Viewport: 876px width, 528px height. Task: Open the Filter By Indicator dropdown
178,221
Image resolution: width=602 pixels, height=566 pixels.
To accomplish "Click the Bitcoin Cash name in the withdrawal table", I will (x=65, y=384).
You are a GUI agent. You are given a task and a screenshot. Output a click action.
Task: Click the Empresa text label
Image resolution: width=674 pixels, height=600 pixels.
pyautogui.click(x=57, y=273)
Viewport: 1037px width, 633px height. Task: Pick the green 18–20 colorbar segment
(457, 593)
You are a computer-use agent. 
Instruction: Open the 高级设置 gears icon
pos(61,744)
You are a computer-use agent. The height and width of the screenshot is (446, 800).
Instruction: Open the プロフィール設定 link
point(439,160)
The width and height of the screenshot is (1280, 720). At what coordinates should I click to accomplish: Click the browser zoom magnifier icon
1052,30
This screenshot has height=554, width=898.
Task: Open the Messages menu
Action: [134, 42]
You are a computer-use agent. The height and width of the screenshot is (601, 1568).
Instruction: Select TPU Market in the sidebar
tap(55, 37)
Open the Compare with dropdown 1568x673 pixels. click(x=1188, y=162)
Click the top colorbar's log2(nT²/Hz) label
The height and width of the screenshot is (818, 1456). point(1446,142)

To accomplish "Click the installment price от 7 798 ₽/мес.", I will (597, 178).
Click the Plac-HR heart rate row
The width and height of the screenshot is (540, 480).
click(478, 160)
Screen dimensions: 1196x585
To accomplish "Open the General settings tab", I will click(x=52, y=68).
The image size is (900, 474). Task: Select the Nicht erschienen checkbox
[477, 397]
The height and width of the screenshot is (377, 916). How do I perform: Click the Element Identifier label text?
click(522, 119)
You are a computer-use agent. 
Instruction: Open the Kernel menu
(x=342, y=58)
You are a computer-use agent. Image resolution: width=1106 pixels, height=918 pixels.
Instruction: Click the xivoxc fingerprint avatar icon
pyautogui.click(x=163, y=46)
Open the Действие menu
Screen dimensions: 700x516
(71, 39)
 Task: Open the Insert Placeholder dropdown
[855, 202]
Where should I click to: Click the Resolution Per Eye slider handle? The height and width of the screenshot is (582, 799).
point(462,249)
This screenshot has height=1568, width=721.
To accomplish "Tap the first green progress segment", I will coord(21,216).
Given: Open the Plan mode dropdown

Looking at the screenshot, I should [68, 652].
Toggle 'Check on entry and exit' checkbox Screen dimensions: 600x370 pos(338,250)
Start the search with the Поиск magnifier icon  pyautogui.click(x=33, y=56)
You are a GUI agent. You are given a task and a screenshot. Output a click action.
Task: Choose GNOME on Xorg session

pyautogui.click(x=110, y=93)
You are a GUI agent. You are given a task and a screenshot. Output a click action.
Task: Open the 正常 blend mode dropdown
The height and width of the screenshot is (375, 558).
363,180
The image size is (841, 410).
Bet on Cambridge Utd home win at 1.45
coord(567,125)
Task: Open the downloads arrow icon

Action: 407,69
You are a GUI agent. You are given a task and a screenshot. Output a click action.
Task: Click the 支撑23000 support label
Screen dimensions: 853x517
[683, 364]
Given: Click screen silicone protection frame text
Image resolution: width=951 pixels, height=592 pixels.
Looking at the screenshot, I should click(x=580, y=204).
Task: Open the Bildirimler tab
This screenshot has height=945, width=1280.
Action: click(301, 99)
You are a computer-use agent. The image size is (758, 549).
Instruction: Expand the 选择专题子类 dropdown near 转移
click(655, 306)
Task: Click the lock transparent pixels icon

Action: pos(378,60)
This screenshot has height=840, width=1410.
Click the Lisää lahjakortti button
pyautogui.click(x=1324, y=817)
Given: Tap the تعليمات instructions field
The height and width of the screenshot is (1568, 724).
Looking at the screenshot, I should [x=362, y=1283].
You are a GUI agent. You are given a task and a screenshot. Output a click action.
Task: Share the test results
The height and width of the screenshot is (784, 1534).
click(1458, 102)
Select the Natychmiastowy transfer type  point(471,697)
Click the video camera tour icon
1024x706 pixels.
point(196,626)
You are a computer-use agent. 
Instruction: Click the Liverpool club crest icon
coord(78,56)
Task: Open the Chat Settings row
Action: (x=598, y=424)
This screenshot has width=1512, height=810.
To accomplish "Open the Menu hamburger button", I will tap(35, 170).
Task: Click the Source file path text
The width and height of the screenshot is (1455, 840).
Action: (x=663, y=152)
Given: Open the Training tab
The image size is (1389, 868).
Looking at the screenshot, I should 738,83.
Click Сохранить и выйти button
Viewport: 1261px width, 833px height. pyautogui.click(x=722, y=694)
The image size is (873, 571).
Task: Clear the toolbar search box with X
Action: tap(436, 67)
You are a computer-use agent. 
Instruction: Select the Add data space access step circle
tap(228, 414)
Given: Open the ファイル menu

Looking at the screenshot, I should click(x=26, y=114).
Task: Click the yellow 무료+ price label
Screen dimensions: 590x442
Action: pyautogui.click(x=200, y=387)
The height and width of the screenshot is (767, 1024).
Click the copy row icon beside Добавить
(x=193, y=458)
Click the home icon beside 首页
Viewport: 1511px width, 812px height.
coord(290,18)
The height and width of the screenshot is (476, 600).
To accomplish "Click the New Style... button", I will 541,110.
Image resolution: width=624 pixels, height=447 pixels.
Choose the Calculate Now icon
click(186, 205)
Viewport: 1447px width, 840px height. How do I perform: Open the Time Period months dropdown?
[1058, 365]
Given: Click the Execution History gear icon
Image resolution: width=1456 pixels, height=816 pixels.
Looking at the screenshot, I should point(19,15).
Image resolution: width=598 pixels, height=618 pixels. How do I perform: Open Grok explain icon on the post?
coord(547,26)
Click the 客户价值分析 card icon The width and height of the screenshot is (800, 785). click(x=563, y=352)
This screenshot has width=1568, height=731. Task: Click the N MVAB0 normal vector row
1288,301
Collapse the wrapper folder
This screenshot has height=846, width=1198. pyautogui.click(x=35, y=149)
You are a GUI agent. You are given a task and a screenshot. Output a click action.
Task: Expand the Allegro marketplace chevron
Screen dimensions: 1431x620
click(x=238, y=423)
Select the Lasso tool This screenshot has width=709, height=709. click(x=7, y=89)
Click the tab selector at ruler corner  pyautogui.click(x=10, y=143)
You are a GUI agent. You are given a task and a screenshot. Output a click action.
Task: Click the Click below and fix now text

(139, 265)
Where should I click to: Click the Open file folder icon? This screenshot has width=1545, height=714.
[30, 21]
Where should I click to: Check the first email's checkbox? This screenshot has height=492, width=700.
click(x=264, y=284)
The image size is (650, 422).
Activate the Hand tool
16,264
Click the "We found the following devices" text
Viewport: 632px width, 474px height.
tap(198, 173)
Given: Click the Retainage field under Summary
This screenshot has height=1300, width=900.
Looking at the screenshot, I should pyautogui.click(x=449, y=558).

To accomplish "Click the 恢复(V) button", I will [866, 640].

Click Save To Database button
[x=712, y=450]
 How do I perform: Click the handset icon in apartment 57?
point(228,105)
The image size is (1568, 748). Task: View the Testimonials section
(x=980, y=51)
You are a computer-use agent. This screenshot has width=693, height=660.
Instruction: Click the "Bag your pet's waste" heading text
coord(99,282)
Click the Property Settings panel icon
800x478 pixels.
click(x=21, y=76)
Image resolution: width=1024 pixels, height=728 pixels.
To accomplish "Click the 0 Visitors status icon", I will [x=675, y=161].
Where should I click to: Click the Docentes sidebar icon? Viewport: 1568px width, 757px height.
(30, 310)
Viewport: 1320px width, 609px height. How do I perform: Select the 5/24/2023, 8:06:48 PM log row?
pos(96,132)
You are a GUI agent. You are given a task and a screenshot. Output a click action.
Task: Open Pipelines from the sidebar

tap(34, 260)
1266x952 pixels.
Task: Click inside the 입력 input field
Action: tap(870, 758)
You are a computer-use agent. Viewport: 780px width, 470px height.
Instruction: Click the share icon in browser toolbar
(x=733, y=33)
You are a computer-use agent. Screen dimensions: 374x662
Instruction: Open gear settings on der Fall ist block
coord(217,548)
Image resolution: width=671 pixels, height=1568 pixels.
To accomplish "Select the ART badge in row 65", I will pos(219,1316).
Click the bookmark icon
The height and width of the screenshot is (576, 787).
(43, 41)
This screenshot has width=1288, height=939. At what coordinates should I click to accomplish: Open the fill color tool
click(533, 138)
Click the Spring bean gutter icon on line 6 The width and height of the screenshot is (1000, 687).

··········

- _What you need to do_:
Reproduce verbatim only the segment of the listing bounded by the line containing "Click the home icon beside 首页" and the line containing "Click the 客户价值分析", with both boundary lines included.

- _Solution for this task_:
Click the home icon beside 首页
Viewport: 1511px width, 812px height.
coord(290,18)
The height and width of the screenshot is (476, 600).
To accomplish "Click the New Style... button", I will 541,110.
Image resolution: width=624 pixels, height=447 pixels.
Choose the Calculate Now icon
click(186, 205)
Viewport: 1447px width, 840px height. How do I perform: Open the Time Period months dropdown?
[1058, 365]
Given: Click the Execution History gear icon
Image resolution: width=1456 pixels, height=816 pixels.
Looking at the screenshot, I should point(19,15).
Image resolution: width=598 pixels, height=618 pixels. How do I perform: Open Grok explain icon on the post?
coord(547,26)
Click the 客户价值分析 card icon The width and height of the screenshot is (800, 785). click(x=563, y=352)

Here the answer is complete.